Your instructions: From the line containing "Where should I" to the end of the records, print every line exactly, both ends included, and leave out the pictures.

[Stored dataset items]
------------
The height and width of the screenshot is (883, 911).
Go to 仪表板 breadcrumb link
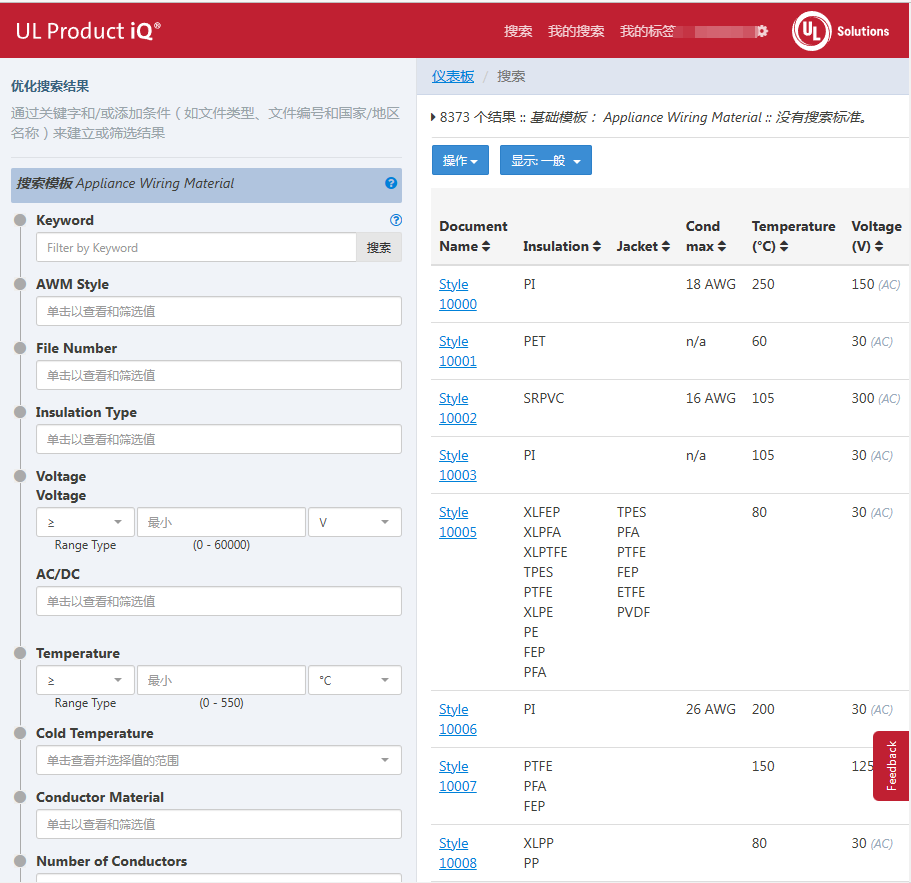[453, 76]
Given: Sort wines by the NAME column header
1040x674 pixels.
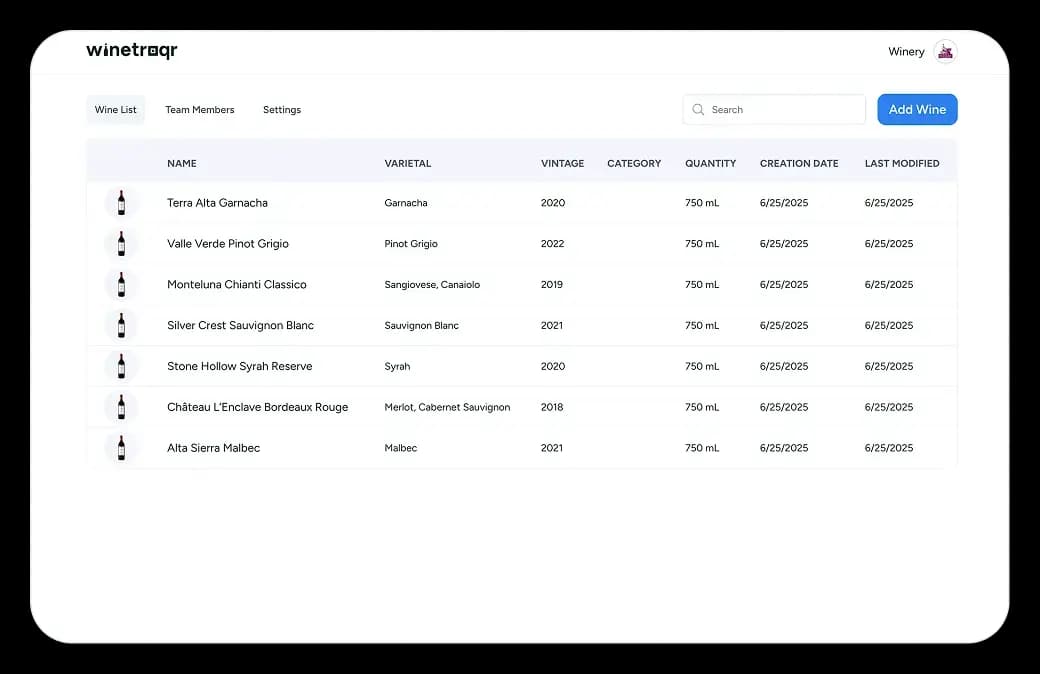Looking at the screenshot, I should [x=182, y=163].
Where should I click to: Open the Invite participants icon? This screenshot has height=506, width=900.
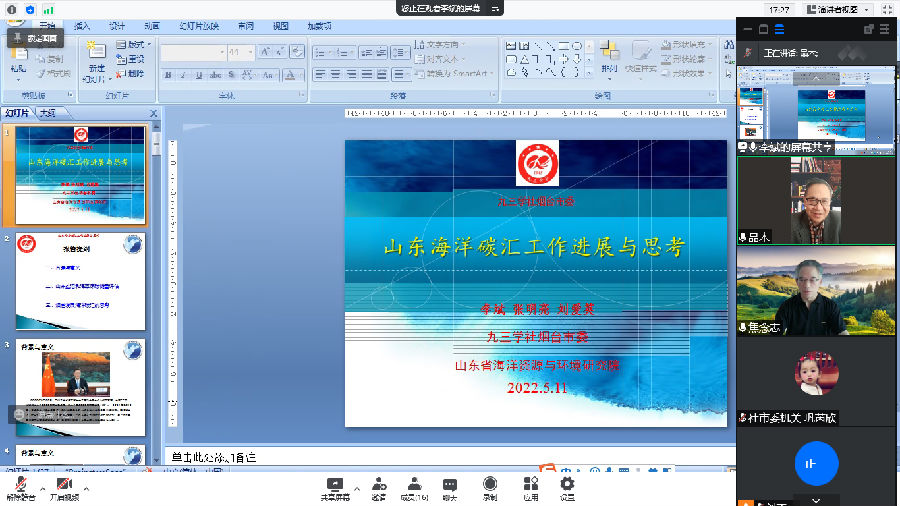tap(378, 484)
------------
Task response:
Where should I click to: Open the Invite participants icon? This screenshot has height=506, width=900.
tap(378, 484)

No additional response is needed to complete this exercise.